“Let’s talk first about the tactic of rationalization. Actually, a better term for this tactic would be “excuse-making” or “justifying.”
“…When disturbed characters make excuses for their behavior, they know what they’re doing. They have a clear purpose in mind when they’re seeking to justify themselves. They use this tactic only when they know full well they’ve done something or plan to do something most everyone would regard as wrong. But even knowing it’s wrong, and knowing how negatively the action reflects on them, they remain determined to do it.
[I’ll add that this is exactly the definition of a mortal sin.]
They might feel “entitled” to do it… they’re actively fighting against a principle they know society wants them to adopt. And more importantly, they’re also trying to get you to go along with it.
…Why are the elaborate “explanations” and justifications necessary if the person doesn’t realize how most people would judge their actions?
“It’s not that they don’t know most folks would regard their behavior as wrong. And it’s also not that they truly believe in their hearts that what they’ve done is okay. Rather, they simply don’t want you to negatively appraise their character and possibly be done with them.
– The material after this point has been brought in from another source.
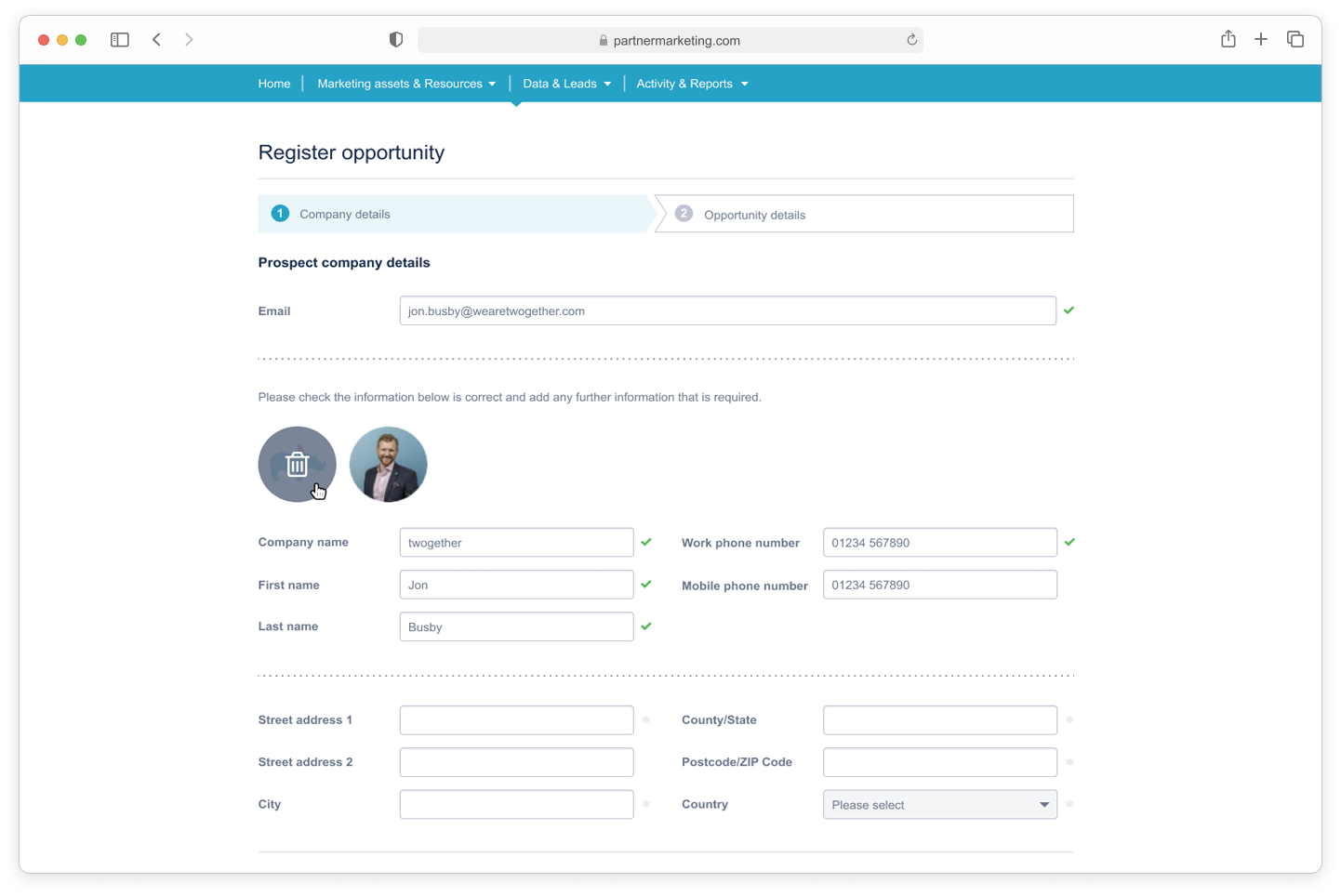
Task: Click the privacy shield icon
Action: pyautogui.click(x=396, y=40)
And, more importantly, they don’t want to accept and internalize the notion that such behavior should not be done again.
“Let’s look at another tactic: denial… Refusing to acknowledge the truth is not the same thing as neurotic denial. It’s simply lying…
“Manipulators will often couple denial with other tactics such as feigning innocence. This is when the person you’ve confronted acts like they have no idea what you’re talking about or pretends in a self-righteous manner that they’ve done absolutely nothing to be ashamed of or guilty for. Sometimes they can use denial and feigning innocence with such intensity and seeming conviction that you begin questioning your perceptions…
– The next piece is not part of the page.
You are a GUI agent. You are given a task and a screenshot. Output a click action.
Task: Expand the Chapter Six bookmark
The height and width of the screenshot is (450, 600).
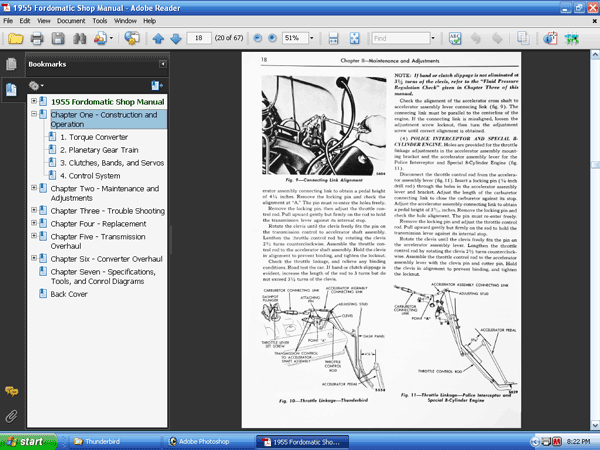click(x=35, y=260)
“One of the more common responsibility-avoidance behaviors and a frequent manipulation tactic is minimization. This is when the disturbed character attempts to trivialize a wrong or harmful behavior. It’s their attempt to make a mole hill out of a mountain. You might confront them on something serious, but they try to get you to believe that you’re over-reacting…
“…disturbed characters make a habit of trivializing really important things – things that reflect most strongly on their character. Maintaining a favorable social image is important to them, even when they know their character is deeply flawed. And their minimizations are frequently paired with other responsibility-avoidance behaviors and tactics such as excuse-making, blaming others, denial, feigning innocence…
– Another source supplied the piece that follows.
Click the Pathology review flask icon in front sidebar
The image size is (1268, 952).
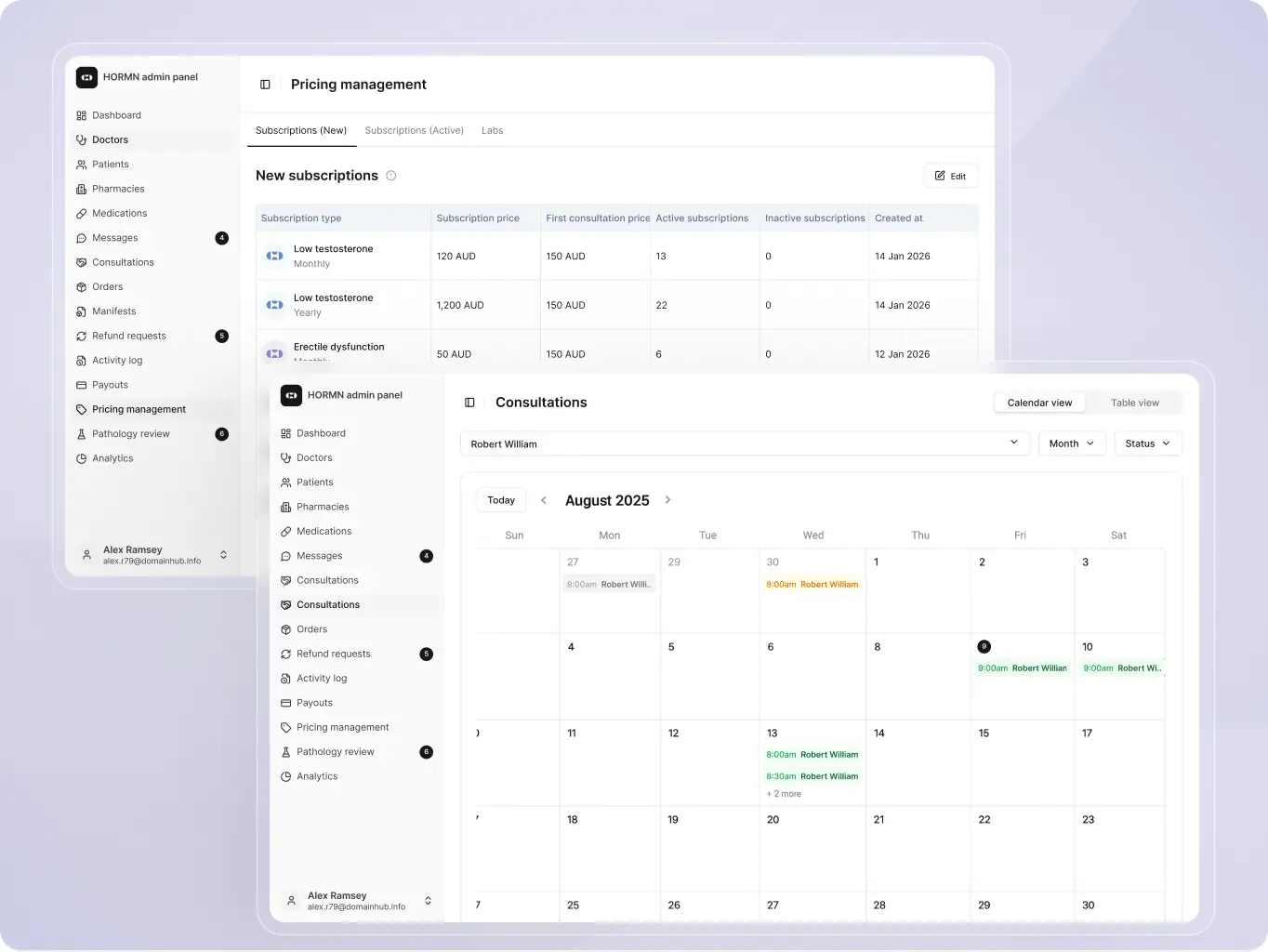pos(285,752)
“Disturbed characters, most especially the aggressive personalities, hear what they want to hear and see what they want to see… they can focus like a laser beam when it comes to something they want… they simply don’t want to pay attention to it because if they took it seriously and with an attitude of acceptance, it would mean two things:
1) the way they prefer to do things is erroneous and in need of change; and
2) they would have to work at changing, which would also mean paying some deference to you, and to the generally accepted rules, etc.
“And that’s way too much like respecting someone else’s needs… More importantly, it’s far too much like subordinating themselves – something narcissists feel no need to do and the aggressive personalities abhor.
“The fact that so many times neurotics in relationships with disturbed characters waste their breaths expounding on things that simply fall on deaf ears is one of the main reasons I advocate simply taking action over trying to reason or persuade…
“Lastly, there’s lying – the responsibility-avoidance behavior and manipulation tactic that disturbed characters have turned into a virtual art form… One of the most effective ways to lie undetected is to recite a litany of true things but leave out a crucial detail or two that would change the whole picture. It’s a way to give yourself credibility while simultaneously taking advantage through deceit.”
A perfect example of this is when Joe and Susan told the rest of the family about the fight that occurred, but conveniently minimized/denied the part where it was they who started it.